▶ Records from a data source:

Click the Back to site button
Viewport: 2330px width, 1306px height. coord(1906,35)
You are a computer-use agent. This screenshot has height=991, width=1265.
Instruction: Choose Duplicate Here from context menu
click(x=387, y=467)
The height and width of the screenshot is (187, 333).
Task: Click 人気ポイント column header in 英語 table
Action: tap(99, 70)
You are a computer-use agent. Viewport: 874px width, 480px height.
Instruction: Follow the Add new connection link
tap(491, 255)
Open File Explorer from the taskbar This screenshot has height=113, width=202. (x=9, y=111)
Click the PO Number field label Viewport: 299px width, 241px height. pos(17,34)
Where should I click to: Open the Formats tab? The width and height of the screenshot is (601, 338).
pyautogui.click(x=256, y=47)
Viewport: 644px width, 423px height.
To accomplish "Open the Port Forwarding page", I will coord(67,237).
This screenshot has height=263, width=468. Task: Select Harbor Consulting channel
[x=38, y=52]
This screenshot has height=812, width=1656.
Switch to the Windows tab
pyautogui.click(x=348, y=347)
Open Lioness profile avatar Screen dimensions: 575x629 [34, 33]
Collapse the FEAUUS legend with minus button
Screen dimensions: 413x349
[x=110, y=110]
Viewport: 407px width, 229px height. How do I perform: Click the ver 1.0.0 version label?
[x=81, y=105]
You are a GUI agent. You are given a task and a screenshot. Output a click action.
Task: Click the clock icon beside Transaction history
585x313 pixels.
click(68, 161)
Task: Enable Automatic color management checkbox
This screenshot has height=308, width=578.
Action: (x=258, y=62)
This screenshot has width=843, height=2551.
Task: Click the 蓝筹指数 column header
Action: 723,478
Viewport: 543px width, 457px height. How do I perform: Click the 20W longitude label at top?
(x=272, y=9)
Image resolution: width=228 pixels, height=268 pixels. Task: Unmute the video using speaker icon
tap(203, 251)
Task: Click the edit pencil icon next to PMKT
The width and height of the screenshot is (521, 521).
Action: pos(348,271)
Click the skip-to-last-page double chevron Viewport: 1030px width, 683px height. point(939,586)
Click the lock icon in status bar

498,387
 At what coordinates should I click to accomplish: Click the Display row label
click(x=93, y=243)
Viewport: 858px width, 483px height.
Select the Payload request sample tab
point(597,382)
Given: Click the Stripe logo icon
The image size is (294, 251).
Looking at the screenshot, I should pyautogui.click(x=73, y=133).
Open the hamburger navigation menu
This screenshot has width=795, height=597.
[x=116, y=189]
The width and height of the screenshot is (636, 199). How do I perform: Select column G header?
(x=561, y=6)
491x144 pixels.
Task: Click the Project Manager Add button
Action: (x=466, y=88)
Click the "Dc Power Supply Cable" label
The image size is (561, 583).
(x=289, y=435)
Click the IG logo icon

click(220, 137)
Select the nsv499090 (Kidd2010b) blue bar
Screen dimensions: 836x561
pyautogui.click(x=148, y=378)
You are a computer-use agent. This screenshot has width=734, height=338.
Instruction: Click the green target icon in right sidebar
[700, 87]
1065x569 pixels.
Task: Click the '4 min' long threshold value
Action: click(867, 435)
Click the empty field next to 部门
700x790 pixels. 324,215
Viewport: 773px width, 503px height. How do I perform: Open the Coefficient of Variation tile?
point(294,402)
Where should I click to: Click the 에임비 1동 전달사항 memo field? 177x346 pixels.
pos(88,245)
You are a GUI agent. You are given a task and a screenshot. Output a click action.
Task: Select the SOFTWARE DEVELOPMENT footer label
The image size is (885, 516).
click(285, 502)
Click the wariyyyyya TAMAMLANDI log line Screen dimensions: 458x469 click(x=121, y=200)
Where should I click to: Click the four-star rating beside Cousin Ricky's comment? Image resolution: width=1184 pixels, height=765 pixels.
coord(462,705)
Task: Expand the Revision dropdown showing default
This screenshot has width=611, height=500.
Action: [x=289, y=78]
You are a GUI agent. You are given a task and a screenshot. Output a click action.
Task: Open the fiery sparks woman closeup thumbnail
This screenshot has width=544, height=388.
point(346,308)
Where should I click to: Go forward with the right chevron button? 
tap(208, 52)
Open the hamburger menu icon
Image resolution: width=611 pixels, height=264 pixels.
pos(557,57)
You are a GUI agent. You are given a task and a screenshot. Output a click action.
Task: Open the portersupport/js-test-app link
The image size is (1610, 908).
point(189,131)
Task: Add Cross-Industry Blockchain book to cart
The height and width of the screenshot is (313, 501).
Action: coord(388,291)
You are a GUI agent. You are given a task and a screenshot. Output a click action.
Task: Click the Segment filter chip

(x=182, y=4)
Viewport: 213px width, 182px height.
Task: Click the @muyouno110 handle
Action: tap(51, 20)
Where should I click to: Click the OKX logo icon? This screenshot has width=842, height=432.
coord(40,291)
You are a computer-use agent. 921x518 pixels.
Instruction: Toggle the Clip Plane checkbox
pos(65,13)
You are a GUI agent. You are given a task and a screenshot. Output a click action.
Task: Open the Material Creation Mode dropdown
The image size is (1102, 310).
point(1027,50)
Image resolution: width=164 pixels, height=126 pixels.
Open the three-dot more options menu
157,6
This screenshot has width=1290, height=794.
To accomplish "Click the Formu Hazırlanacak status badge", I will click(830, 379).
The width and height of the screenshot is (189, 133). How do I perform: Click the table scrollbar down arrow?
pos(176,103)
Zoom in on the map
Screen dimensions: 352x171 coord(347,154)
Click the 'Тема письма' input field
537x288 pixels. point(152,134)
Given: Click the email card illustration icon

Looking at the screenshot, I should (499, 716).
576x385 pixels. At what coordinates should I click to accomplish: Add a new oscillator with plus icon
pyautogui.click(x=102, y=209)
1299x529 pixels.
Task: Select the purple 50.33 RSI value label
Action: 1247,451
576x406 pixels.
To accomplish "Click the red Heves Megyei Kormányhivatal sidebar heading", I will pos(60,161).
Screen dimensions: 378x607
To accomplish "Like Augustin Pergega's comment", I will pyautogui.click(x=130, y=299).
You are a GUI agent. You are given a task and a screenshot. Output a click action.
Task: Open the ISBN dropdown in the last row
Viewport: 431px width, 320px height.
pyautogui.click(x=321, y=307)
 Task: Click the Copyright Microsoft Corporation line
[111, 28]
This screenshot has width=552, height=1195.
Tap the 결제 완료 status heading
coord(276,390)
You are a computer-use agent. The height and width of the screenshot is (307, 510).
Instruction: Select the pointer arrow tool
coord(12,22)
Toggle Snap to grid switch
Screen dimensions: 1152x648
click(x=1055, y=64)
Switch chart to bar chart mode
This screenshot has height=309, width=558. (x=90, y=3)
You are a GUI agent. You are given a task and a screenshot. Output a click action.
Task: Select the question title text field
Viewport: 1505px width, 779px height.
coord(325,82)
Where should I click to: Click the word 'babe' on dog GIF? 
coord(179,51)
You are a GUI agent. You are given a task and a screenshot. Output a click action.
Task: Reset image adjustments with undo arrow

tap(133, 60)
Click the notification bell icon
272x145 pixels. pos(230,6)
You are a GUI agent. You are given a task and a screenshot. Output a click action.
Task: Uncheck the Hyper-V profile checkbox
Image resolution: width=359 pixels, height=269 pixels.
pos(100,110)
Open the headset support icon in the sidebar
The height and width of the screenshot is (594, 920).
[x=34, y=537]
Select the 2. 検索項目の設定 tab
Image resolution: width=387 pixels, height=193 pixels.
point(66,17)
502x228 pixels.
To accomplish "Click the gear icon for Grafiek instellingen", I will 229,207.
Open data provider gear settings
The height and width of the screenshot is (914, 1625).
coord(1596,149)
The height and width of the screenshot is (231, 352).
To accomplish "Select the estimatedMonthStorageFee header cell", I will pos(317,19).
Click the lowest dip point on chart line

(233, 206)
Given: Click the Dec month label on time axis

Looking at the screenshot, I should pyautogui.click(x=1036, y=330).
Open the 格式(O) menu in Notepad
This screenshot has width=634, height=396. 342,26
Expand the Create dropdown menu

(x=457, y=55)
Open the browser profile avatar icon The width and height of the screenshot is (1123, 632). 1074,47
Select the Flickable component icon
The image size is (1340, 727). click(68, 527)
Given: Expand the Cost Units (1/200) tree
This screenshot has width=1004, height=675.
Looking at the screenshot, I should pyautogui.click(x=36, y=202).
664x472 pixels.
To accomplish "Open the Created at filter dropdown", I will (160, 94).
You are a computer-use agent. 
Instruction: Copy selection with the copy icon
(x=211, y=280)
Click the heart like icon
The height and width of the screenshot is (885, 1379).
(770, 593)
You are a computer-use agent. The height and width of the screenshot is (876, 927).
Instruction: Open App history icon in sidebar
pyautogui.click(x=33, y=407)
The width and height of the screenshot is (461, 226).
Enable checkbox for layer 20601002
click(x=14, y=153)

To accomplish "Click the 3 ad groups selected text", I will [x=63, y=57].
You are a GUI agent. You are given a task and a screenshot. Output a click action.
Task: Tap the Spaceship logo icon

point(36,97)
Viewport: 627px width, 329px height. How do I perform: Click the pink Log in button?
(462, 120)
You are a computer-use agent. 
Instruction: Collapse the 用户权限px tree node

▶ What to work on:
Reproduce the stretch from the line containing "576x406 pixels." through the line containing "will pyautogui.click(x=130, y=299).", requests included, multiplying each click coordinate in the answers by 1.6 and rounding to whole numbers, with halves rounded up. Leave all other numbers unchanged.

▶ Problem solution:
576x406 pixels.
To accomplish "Click the red Heves Megyei Kormányhivatal sidebar heading", I will pos(96,258).
Screen dimensions: 378x607
To accomplish "Like Augustin Pergega's comment", I will pyautogui.click(x=208, y=478).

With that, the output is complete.